Cyber Incident Victim: Bird Construction
Date:
Jan 2020
Location:
Canada
Summary
A ransomware attack targeted a construction firm with significant federal contracts, encrypting company files and exfiltrating 60 GB of data. The Maze group claimed responsibility for the incident, which prompted the victim to engage cybersecurity experts to restore access without operational disruption. While no secure government data was confirmed compromised, the breach highlighted vulnerabilities in contractors handling sensitive projects, including military and law enforcement infrastructure. The company had previously secured numerous high-value government contracts, raising broader concerns about supply chain security practices among state suppliers. Industry experts emphasized that such attacks often exploit smaller vendors as entry points to target government-linked systems.

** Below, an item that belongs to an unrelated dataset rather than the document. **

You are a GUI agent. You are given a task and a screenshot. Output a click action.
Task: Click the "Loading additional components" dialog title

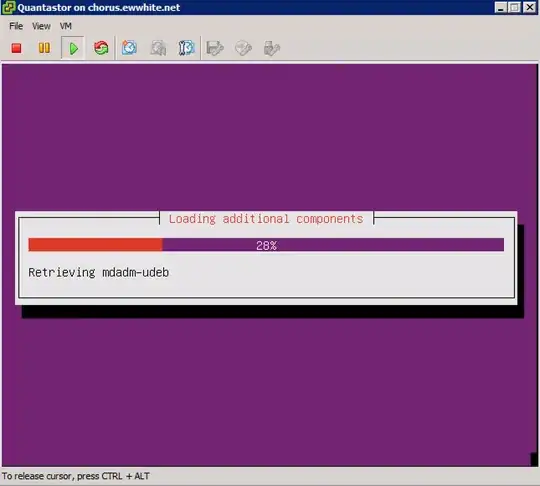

| CIA Posture | Motives | Tactics, Techniques & Procedures |
|---|---|---|
| Available to members | 1 motive | 1 technique |
| Threat Actor | Type | Location |
|---|---|---|
| 1 actor | Available to members | Available to members |
Description
In early January 2020, the Toronto-based Bird Construction experienced a ransomware attack claimed by the Maze cybercriminal group. The attackers encrypted company files and exfiltrated approximately 60 GB of data, employing Maze's characteristic tactic of threatening public data exposure to pressure victims into paying ransoms. Bird Construction confirmed the incident through a public statement, acknowledging the encryption of company files but asserting no operational business impact occurred. The company engaged leading cybersecurity experts to restore access to affected systems and files, maintaining normal business functions throughout the incident response. While Bird Construction did not disclose whether ransom payments were made, the Maze group publicly claimed responsibility for the attack in December 2019, approximately one month before CBC's January 26, 2020 report. The compromised data's exact nature remained unspecified, though the company's extensive federal contracting history heightened scrutiny of potential vulnerabilities.

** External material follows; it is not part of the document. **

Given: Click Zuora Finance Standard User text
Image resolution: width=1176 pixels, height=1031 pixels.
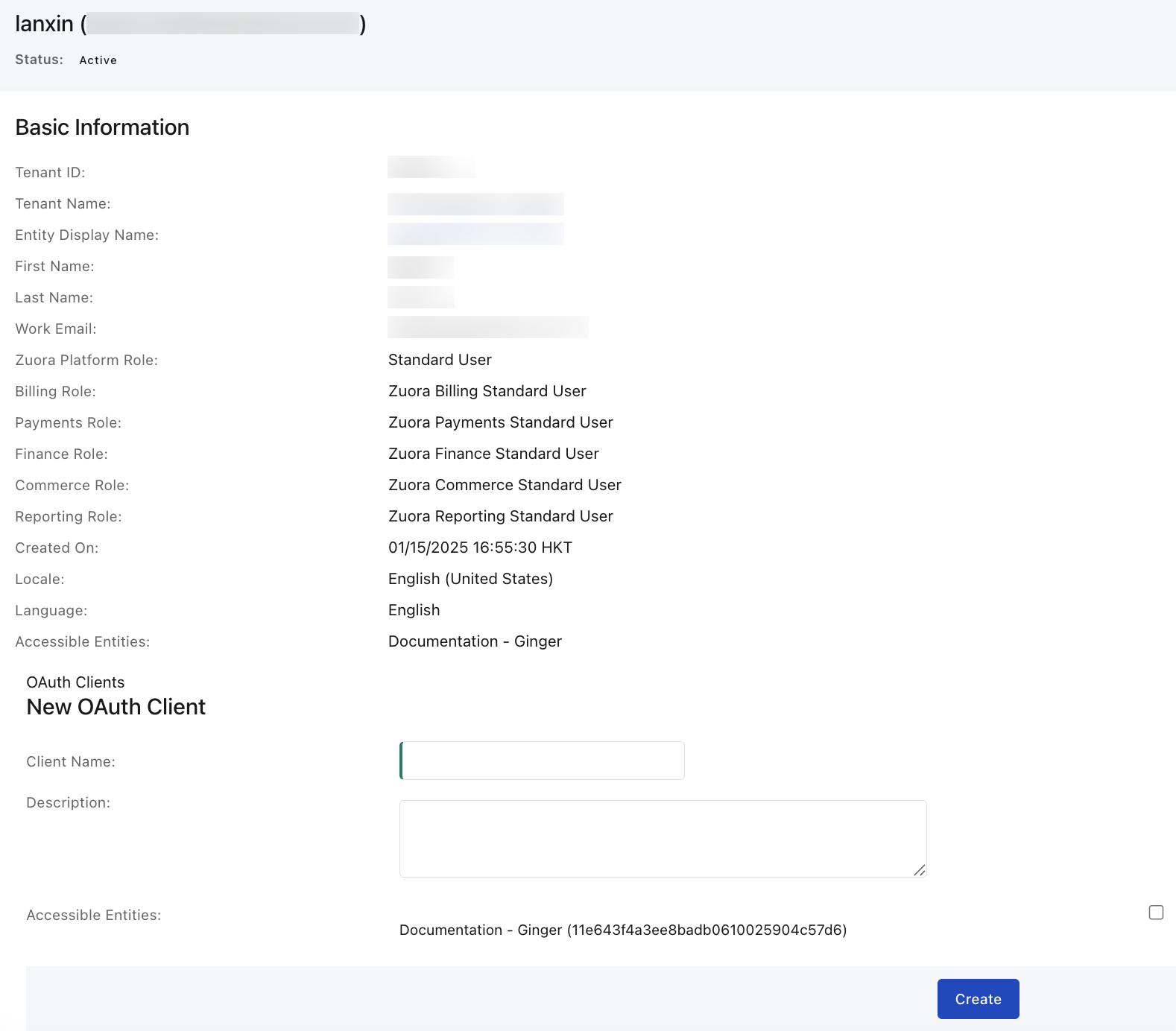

The incident drew attention due to Bird Construction's role as a significant Canadian federal contractor, having secured 48 Department of National Defence contracts worth over $406 million between 2006-2015, alongside projects for the RCMP and Public Services and Procurement Canada. No evidence emerged that classified government information was compromised, but the attack prompted examination of supply chain security practices for non-classified government contractors. The RCMP acknowledged awareness of the breach but declined to confirm any investigative actions. Cybersecurity analysts highlighted the incident as part of a broader pattern where attackers target smaller contractors as entry points to government-adjacent networks, citing parallels to the 2017 Australian defence contractor breach. Bird Construction maintained that restoration efforts successfully addressed the encryption impacts without disrupting ongoing operations or contractual obligations.